「既存システムを捨てるな」――ソフトウェアAG

ソフトウェアAGは記者発表会を開催し、既存システムをSOAで活用する手法に手応えを感じていることをうかがわせた。

» 2008年09月12日 19時03分 公開
[怒賀新也,ITmedia]

 ドイツのSoftware AGの日本法人、ソフトウェアAGは9月12日、ユーザーカンファレンスの開催に伴い、製品および販売戦略を紹介する記者発表会を開催した。webMethods買収を期に2006年に設立した日本法人が高い成長率を実現しており、SOA(サービス指向アーキテクチャ)とBPM(ビジネスプロセスマネジメント)を中心に2009、2010年も二けた成長を見込んでいるとアピールした。既存システムをSOAで活用する手法に手応えを感じていることをうかがわせた。

左からジョー・ジェントリー氏、副社長のミコ・マツムラ氏、日本法人の福島徹社長、コリン・ブルックス氏

 米Software AGのチーフ・テクノロジー・オフィサーを務めるジョー・ジェントリー氏は「ソフトウェアは構築する時代から買う時代を経て、今組み立てる(Compose)時代になった」と話す。SOAやプロセスの自動化などの技術が背景にある。

 日本では、メインフレームを中心システムを稼働させる企業が多い。そうしたシステムの今後の刷新方法についてジェントリー氏は「廃棄して入れ替えることにノーと言おう。DNAを失ってはいけない」と警告する。

 米Fordは、メインフレームで構築されたサプライヤーネットワーク調達システムをERPに置き換えるプロジェクト「Everest」を開始したことがあった。だが4年後、さまざまな理由によりEverestは廃棄になった。4億ドルが無駄になったという。米Mcdonaldでは、カスタムメードのアプリケーションを全世界でERPベースの基盤に置き換えるプロジェクト「Innovate」が発足。1年間にわたり研究開発したが、費用が高騰したため終わりを迎えた。1億7000万ドルが消えた。

 ゼロから作り直すのではなく、企業のDNAである既存システムを最大限に利用し、SOAで再構築するのがジェントリー氏が強調するシステム刷新手法だ。より現実的な手法であるため、ユーザー企業も受け入れやすいと考えられる。

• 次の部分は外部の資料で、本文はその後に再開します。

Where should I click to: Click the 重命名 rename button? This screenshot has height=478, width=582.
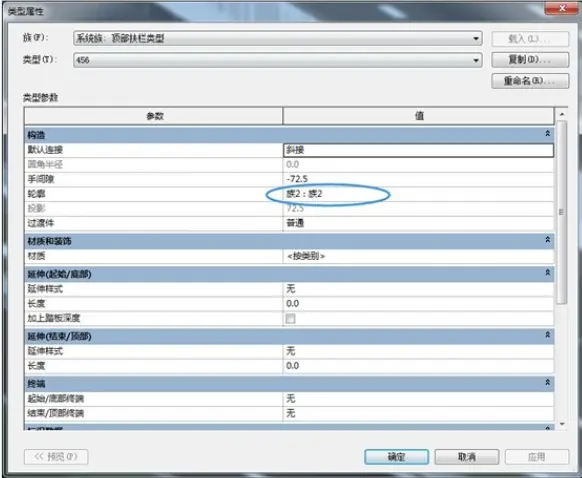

 実際に、Software AGは2004年に5億ドルほどだった売上高を、2008年は10億ドル規模にまで増やす見込みだ。ビジネスプロセスの統合プラットフォーム「webMethods」をはじめ、メインフレーム向けデータベース「Adabas」や、開発ツール「Natural」、SOAベースのシステム構築基盤ソフト「CentraSite」などの主力製品が軸になっている。

 日本での販売戦略について、上級副社長でアジア太平洋および日本担当のコリン・ブルックス氏は「直販体制を基盤に、システムインテグレーターなどの販売パートナーは少数精鋭で考えている」と話す。北米、欧州、オーストラリアでも少数精鋭で成功を収めてきたからだ。

 日本法人の現在の売り上げ規模は現状全体の5%程度。2008年度の連結収益は41〜45億円と見込んでおり、45〜50%の成長を見込んでいる。現在も世界のトップ5に入っているが、これを「トップ3にまで引き上げたい」(コリン氏)と意気込んだ。